> _PASSAGE PROVIDED_:

....

I think the article is too optimistic. When they write at the end:
Whether this works or not, we won’t know for many years.
I fear we will know sooner. But until then that money will help trump conceal the cracks in his economic policy (I use this word loosely), sending additional false signals out.
No, this does not make investment decisions in the USA easier. Not for me, anyway. But I have reduced my investments in the USA to the lowest level ever already. There is not much left to move out. Unfortunately, the false signals will also affect the RoW.

....

> _RECORDS SHOWN_:
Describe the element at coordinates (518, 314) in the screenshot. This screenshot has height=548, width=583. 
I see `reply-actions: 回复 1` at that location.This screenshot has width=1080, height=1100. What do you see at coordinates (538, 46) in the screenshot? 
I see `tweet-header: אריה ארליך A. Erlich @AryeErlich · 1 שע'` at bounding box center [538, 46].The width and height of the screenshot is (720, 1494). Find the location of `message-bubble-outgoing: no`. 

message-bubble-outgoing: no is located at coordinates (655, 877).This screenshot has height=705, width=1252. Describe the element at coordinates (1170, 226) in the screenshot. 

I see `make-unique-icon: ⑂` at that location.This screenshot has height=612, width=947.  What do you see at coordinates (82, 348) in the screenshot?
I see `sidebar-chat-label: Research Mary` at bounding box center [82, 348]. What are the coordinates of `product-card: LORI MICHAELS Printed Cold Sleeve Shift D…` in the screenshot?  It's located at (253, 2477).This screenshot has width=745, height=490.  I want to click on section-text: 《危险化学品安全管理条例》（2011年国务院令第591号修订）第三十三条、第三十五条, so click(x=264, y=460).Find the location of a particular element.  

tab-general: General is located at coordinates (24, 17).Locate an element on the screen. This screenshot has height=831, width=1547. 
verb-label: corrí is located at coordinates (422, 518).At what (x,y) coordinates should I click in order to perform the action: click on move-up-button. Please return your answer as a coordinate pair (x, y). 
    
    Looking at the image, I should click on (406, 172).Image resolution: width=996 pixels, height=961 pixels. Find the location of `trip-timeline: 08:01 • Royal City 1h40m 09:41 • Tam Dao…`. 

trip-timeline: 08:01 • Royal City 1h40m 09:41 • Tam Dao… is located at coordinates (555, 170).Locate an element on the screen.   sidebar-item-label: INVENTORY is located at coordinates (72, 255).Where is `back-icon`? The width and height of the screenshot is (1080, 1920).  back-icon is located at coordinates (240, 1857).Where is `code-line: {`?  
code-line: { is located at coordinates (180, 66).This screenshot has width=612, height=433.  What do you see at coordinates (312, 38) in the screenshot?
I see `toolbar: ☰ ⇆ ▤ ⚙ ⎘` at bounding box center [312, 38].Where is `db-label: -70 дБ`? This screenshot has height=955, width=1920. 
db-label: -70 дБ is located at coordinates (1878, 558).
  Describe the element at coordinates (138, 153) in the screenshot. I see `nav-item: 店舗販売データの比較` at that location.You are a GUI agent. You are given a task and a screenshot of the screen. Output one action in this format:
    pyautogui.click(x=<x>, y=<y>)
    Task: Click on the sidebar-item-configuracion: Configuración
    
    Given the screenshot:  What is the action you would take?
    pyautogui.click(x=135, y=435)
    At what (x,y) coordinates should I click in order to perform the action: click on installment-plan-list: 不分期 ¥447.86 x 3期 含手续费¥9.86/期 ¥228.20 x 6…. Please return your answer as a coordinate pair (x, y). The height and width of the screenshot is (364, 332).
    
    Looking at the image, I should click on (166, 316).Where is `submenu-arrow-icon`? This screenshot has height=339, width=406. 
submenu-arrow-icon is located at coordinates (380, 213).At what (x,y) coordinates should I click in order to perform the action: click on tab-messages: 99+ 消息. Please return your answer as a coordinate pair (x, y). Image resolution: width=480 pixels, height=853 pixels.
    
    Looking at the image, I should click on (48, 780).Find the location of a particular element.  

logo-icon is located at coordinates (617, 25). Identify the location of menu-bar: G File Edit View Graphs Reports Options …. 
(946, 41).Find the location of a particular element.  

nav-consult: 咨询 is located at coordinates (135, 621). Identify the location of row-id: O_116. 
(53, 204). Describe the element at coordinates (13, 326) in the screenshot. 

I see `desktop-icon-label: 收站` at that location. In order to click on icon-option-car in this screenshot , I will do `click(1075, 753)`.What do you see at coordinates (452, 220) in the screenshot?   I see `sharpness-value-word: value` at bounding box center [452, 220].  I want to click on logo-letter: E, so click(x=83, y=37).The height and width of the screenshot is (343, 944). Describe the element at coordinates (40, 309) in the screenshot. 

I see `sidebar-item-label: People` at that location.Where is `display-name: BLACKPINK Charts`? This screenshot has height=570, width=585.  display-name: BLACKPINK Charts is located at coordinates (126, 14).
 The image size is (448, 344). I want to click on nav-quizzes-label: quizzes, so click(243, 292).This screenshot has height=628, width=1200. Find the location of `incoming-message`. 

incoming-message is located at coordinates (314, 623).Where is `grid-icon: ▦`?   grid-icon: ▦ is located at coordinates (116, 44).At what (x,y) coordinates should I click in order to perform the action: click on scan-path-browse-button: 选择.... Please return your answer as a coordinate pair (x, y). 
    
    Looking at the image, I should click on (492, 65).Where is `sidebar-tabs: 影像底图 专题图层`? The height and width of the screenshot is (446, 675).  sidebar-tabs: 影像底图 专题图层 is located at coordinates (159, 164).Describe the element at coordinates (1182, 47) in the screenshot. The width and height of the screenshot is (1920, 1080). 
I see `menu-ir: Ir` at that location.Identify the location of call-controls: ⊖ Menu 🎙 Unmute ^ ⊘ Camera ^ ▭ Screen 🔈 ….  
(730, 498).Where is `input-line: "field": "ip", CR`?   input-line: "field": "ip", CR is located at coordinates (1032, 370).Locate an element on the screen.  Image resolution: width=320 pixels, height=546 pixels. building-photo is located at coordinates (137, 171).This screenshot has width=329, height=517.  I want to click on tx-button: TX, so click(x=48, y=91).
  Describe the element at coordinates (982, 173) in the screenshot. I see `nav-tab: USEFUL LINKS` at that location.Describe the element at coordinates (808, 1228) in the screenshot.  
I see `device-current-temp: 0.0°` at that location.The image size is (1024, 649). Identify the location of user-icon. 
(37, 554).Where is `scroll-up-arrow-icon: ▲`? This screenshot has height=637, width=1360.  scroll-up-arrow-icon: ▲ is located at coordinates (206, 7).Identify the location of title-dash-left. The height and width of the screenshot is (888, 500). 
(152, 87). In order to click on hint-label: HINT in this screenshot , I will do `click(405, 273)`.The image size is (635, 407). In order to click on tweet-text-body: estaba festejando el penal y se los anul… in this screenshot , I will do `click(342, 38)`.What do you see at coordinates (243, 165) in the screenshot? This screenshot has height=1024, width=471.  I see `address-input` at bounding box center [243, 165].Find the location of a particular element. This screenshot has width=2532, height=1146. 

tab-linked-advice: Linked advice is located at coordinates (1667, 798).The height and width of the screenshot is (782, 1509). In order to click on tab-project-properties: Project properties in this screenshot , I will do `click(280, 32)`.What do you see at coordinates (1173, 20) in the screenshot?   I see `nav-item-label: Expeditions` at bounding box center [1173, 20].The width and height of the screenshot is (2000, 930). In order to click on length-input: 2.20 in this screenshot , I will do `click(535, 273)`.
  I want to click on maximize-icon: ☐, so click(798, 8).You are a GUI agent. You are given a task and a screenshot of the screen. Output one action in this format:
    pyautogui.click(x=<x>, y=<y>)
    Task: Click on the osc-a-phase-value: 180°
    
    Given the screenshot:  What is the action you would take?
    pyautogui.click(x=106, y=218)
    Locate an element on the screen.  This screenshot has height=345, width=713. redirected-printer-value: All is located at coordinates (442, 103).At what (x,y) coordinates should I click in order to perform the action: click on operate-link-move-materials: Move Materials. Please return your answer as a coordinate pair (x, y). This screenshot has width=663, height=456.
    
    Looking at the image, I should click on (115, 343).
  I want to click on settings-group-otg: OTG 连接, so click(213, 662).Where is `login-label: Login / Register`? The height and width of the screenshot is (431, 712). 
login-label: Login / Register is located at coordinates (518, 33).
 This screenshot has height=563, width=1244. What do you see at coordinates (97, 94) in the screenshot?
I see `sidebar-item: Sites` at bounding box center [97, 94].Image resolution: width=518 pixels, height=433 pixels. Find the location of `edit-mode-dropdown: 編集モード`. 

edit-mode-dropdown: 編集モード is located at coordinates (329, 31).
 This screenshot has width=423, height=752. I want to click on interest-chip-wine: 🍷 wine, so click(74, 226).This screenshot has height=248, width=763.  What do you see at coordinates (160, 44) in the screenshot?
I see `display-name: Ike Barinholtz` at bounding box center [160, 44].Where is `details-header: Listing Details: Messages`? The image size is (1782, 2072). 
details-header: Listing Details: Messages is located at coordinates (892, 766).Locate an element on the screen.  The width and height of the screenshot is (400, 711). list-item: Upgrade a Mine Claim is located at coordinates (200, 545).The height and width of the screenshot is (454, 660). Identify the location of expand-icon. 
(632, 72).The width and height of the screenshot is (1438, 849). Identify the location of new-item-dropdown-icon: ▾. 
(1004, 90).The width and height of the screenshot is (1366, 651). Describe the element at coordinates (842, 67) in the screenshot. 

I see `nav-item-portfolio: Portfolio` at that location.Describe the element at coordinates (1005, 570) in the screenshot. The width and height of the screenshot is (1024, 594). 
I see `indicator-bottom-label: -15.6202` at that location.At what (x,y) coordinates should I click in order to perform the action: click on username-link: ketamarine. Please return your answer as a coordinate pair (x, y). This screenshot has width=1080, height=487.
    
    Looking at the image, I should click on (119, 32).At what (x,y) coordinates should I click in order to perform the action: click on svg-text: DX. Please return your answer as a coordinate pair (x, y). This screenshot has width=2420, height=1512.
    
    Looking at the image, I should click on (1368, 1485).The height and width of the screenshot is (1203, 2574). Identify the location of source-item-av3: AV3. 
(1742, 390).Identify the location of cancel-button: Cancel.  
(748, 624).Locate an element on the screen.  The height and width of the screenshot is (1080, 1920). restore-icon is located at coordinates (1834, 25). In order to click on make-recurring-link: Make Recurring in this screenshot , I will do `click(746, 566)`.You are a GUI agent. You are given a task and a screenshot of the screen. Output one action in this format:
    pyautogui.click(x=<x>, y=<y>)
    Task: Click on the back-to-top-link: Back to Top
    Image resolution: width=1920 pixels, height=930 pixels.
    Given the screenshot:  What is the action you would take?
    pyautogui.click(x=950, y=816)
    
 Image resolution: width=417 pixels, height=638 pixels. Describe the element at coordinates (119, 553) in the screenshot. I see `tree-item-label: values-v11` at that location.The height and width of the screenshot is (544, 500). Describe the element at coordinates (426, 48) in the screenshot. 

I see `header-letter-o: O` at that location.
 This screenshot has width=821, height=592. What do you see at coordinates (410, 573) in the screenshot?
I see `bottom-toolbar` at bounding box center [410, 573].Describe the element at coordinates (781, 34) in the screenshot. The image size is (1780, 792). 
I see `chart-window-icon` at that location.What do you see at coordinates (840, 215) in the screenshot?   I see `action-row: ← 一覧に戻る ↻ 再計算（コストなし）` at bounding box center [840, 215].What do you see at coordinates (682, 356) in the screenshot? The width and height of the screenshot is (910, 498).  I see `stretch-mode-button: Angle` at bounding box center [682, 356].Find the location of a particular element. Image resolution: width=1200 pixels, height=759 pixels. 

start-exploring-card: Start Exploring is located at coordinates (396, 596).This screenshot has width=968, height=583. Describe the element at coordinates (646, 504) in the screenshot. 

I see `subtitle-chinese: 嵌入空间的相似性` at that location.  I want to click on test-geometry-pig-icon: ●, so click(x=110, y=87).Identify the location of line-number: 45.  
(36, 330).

....

> _REQUIRED WORK_:
1/ From the reader comment above the records, write out the passage starting at "No, this does" and ending at "affect the RoW.".
2/ In the reader comment above the records, what has the writer already done with their investments in the USA?

> _TASK RESPONSES_:
1/
No, this does not make investment decisions in the USA easier. Not for me, anyway. But I have reduced my investments in the USA to the lowest level ever already. There is not much left to move out. Unfortunately, the false signals will also affect the RoW.

2/ The writer has reduced them to the lowest level ever.